Most courses are good but very basic. They are very good to get to know a new technology. Only the Redux course I can recommend to any developer: no matter if you just starting with Redux, already fluent or not going to use it at all.
Some courses are free but most of them are available only by subscription. With a subscription you have access to all Egghead’s courses and a few useful features: adjusting playback speed, skip 25 seconds button, downloading HD videos. In the past they had a $20 monthly subscription but now they have only $200 yearly. And I can’t recommend it anymore: one month is enough to watch most of the good courses.
Really great course. Teaches you many other things besides Redux: like ECMAScript 2015 and just how to write good code. Watch in any case.
Not as universal as the first one but also very good. Watch if you’re already using Redux.
Very short and good course. Watch before you send your first 20 pull requests.
If you want more pull request to your open source projects, you can try to add a badge with the link to this course.
Great course for beginners but I’ve learned something from it myself. Watch before you make your first 10 open source projects.
One thing I don’t like about this course: Kent suggests semantic-release to automate releases. I wouldn’t recommend it because it makes project maintainer life harder: it doesn’t allow you to group breaking changes and write human readable changelogs. And I think it’s too opinionated for such course.
Mostly just retelling of the docs (which are hard to read). Watch if you don’t know much about Immutable.js.
Short and very basic. Covers shallow rendering, expect-jsx and Redux.
Watch the first Redux course instead. Watch this course only if you really have to use the vanilla Flux.
I enjoyed watching this short course. Watch if you can’t use the reduce
function with your eyes closed.
Very basic and very short course. If you’re already using React Router in a project you most probably won’t learn anything new.

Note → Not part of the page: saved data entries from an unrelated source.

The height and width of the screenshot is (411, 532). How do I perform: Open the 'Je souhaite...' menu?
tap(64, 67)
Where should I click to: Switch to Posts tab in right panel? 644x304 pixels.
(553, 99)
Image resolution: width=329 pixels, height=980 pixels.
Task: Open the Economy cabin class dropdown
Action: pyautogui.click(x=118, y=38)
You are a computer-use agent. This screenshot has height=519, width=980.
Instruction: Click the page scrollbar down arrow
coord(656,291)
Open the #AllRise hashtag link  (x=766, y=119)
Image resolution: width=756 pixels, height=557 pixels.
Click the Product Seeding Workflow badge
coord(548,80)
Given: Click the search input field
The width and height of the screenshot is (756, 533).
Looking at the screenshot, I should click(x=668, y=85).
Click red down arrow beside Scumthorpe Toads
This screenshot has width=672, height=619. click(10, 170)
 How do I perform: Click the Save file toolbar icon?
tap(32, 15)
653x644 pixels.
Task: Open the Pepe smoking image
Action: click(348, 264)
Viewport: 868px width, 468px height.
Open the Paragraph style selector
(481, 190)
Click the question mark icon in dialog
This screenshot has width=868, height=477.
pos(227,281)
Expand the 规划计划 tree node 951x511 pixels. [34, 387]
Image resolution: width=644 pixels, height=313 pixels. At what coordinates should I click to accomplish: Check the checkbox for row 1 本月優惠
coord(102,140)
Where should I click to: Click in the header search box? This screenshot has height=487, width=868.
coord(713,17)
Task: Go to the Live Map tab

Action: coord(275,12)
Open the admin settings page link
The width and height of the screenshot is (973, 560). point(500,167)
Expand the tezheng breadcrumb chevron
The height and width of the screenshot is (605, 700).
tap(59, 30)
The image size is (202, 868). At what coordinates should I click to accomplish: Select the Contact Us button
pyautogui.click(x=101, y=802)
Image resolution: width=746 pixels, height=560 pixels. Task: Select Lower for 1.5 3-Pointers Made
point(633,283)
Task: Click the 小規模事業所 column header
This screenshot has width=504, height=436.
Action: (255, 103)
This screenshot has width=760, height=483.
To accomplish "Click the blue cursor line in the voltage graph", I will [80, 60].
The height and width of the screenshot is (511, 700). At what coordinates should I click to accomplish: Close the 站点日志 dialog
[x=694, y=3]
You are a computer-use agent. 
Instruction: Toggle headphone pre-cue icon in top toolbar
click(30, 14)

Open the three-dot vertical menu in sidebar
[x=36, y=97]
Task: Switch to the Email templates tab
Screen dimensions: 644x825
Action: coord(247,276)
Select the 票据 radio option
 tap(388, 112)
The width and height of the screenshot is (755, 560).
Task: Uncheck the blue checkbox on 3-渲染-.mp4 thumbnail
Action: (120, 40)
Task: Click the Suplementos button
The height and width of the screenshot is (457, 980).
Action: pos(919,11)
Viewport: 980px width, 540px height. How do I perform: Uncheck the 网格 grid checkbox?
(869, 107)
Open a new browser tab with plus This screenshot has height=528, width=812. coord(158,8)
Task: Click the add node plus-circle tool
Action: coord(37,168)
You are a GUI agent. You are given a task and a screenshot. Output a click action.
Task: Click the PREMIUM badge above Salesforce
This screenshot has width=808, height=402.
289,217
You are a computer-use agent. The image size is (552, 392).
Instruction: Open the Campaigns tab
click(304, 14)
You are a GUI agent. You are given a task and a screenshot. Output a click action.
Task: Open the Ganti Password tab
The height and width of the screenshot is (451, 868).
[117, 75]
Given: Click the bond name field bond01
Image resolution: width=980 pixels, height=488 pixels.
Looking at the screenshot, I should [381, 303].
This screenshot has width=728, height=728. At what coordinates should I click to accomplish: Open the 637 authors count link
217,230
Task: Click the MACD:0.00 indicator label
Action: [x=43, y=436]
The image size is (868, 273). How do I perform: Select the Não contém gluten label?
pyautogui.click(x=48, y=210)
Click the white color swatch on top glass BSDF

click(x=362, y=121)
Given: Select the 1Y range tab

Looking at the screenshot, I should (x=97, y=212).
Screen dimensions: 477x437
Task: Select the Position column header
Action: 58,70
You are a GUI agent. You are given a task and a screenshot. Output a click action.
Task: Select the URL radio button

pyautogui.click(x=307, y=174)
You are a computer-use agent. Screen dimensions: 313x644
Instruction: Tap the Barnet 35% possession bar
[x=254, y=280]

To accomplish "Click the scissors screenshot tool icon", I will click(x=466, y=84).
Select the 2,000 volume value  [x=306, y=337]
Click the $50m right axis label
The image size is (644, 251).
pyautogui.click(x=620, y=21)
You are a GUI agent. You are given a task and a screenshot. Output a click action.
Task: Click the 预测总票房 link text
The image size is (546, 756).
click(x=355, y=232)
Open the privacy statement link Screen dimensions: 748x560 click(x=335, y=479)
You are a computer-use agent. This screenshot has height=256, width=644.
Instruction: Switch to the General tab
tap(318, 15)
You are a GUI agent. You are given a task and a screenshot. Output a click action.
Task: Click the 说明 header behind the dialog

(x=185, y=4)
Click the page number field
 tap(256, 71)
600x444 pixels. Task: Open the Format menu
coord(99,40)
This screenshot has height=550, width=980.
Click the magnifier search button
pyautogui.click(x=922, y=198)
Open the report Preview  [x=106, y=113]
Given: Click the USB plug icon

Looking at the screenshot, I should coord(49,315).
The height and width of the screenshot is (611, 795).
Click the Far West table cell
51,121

Watch the free React fundamentals course by Tyler McGinnis instead (yeah, the name is the same but it’s a different course by a different author).
Looks like the example project is not very good to learn reactive programming. The resulting code looks for me like a typical jQuery soup. Watch the next course instead.
This course is much better than the previous one. But it’s still not very useful to understand when to use reactive programming in real projects. Watch to see how reactive programming with RxJS looks like.
I didn’t know much about React Native and wanted to know how it looks. This course was good for that. Through the course the author develops an app for displaying GitHub profiles so in the end you have an idea of how to make an app with React Native.